Pourriez-vous poursuivre le texte sur le paradigme de « l'humain au travail » en reprenant juste après sa dernière phrase ?

::: TEXTE À LIRE :::

Pourquoi le paradigme de "l'humain au travail" ne suffit pas ?
Depuis de nombreuses années, la rhétorique de "l'humain au travail" a fleuri dans les discours managériaux comme autant de chouquettes en open space le jeudi matin.
Bonheur au travail, bienveillance, humain au travail, l'entreprise n'est jamais autant parue comme espace où il faut bon vivre. Dans le même temps, les risques psychosociaux (burn-out, brown-out, bore-out, etc.) n'ont jamais été si développés. Et si la solution à ces maux professionnels n'était pas "l'humain" mais le "professionnel" ?
Dans une période marquée par l'essor du télétravail, bon nombre de managers cherchent la solution et l'équilibre pour garder leurs équipes motivées. Et cela se comprend. Dans ce contexte, la rhétorique de "l'humain au travail" connait un nouvel essor. Il faut s'entraider, s'écouter, être une grande famille ; nuançant ainsi les frontières entre vie personnelle et vie professionnelle.
"L'humain" à toute berzingue
After-works, team buildings, tests de personnalités, les efforts ne manquent pas pour apporter de la bonne ambiance et bonne humeur en entreprise. C'est louable. En revanche, une telle stratégie tant à considérer les salarié.e.s comme humains et non comme professionnels avant tout. Il me semble plutôt évident que les salarié.e.s sont doté.e.s d'une humanité.
D'une part, prétendre vouloir remettre "l'humain au travail" invite d'ailleurs à se demander où était l'humain avant ? D'autre part, c'est lever les frontières entre la vie personnelle et la vie professionnelle. On appréciera les qualités de fidélité, de communication, d'écoute, de loyauté. C'est sans doute très encourageant mais c'est oublier que l'entreprise reste de facto le lieu du travail. Dans un sens, prôner l'humain au travail, c'est, je pense, miser sur des qualités humaines qui sont inhérentes aux individus ; ce qui n'a pas de grande valeur ajoutée.

::: LIGNES FOURNIES :::

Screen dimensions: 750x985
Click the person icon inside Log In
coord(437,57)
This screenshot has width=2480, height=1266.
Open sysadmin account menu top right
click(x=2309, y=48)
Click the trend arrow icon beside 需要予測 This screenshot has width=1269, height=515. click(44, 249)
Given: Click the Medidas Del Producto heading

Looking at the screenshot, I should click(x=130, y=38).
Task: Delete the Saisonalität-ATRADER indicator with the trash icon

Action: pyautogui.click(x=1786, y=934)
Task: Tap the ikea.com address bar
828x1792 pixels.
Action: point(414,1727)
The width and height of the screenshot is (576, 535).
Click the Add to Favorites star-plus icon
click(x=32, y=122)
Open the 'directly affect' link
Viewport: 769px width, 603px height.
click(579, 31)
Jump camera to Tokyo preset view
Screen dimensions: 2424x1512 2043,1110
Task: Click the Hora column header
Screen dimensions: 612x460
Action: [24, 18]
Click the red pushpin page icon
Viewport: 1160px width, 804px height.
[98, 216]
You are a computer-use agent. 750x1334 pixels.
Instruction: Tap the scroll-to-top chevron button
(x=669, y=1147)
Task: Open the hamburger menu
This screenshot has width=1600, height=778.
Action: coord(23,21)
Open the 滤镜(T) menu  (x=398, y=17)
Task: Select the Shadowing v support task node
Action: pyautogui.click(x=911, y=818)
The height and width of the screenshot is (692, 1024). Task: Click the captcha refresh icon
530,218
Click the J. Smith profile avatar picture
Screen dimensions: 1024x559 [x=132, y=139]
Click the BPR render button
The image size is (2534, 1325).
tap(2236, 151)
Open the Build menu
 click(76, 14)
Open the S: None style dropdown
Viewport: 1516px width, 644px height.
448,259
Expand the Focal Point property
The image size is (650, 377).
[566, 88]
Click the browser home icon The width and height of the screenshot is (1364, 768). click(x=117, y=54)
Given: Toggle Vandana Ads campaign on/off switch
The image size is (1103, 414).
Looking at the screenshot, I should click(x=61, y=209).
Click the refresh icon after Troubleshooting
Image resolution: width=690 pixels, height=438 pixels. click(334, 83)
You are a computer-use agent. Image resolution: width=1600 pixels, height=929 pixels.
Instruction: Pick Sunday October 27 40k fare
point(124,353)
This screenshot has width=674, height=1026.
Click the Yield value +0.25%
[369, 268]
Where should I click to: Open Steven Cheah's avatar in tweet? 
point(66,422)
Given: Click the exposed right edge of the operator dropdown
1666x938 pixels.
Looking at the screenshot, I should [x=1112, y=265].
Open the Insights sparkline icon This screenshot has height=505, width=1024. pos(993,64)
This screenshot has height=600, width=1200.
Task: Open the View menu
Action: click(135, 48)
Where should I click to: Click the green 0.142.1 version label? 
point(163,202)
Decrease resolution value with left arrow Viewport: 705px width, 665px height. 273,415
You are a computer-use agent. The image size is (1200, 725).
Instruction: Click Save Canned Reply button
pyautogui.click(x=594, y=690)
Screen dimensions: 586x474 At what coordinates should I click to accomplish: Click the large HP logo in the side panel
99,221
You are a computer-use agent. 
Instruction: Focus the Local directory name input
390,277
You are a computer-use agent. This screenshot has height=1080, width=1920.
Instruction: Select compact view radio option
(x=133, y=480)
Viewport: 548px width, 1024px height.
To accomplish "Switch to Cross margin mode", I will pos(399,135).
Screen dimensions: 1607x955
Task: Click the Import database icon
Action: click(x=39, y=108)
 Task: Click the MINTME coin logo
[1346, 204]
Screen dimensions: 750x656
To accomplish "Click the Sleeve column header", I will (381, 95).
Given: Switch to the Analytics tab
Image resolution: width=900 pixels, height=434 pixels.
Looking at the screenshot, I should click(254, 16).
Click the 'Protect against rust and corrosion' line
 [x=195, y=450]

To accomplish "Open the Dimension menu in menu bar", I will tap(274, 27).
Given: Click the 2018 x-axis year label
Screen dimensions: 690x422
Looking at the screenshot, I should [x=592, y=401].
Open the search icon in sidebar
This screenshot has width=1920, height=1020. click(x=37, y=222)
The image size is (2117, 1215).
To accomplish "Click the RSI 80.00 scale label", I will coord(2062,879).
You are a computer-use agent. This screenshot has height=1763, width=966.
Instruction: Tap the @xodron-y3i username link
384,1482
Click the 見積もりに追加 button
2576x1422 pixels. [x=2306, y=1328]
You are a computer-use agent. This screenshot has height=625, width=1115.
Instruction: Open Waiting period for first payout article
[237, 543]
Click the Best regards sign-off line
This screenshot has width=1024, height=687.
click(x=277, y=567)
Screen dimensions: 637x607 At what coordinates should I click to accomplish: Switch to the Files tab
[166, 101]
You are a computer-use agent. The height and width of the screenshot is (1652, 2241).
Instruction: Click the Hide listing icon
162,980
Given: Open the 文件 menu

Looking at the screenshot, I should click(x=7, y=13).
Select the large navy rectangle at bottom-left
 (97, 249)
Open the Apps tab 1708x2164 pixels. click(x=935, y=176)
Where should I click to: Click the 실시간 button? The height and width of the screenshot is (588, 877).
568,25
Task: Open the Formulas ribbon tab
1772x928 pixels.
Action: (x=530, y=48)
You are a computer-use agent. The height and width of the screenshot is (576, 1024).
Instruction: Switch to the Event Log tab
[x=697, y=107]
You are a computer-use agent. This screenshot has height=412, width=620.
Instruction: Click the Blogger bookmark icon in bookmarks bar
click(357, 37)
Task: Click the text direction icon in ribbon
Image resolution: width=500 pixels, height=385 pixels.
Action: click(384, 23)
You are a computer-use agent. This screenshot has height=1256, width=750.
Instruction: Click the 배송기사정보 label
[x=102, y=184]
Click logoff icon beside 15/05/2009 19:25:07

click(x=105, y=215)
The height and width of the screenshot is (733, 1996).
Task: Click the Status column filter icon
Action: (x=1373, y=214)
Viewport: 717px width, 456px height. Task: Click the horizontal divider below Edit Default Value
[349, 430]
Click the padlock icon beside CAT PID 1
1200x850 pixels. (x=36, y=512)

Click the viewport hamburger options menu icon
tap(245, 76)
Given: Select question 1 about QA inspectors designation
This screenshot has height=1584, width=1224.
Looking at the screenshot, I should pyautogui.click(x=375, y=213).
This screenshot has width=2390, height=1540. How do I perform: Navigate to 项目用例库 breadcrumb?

:::

RÉSULTAT:
Cela peut même, dans certains cas, avoir des incidences plus pernicieuses. Prôner l'humain au travail, d'une certaine manière, c'est rendre le travail humain. C'est dans doute appréciable. En revanche, cela peut aussi sous-entendre que la sphère du travail s'étend à la sphère personnelle. Dans ce cas, c'est se risquer à perdre la frontière entre ces sphères et exposer les salarié.e.s aux risques psychosociaux. Par exemple, on préférera miser sur "l'adaptation" d'un.e salarié.e que lui proposer un plan de formation où il pourra compléter les compétences indispensables à son poste. Ca revient à laisser sauter quelqu'un d'un avion en espérant qu'il sache se faire un parachute.
Revaloriser le professionnalisme
Un tel enthousiasme pour "l'humain" me semble dommageable dans la mesure où il occulte tout l'aspect professionnel (compétences, expériences, expertises, etc.) ; ce semble être la base d'un projet d'entreprise. Dans ce contexte marqué la crise, l'essor du télétravail est une opportunité pour repenser ce modèle. En effet, le télétravail nécessite de la confiance et de l'écoute mutuelle. On notera ici qu'il s'agit évidemment de qualités humaines, j'en conviens. En revanche, mon point est de préciser que ces qualités se fondent sur des compétences et expertises qui doivent être reconnues.
Plus que "l'humain", le professionnel est la clé pour sortir de cette crise par le haut. Reconnaitre les compétences et expertises de chacun et chacune est le pré-requis pour construire et accompagner un projet d'entreprise. C'est d'ailleurs ce que suggère Danièle Linhart dans son livre "La comédie humaine au travail". Remettre du professionnel, c'est aussi mieux marquer les frontières entre la vie professionnelle et personnelle. On peut penser que cela est donc une piste pour freiner le développement des risques psychosociaux et incarner une stratégie de qualité de vie au travail. Bref, dans le professionnel, l'humain, c'est bien ; le professionnel, c'est mieux. A vous les pro !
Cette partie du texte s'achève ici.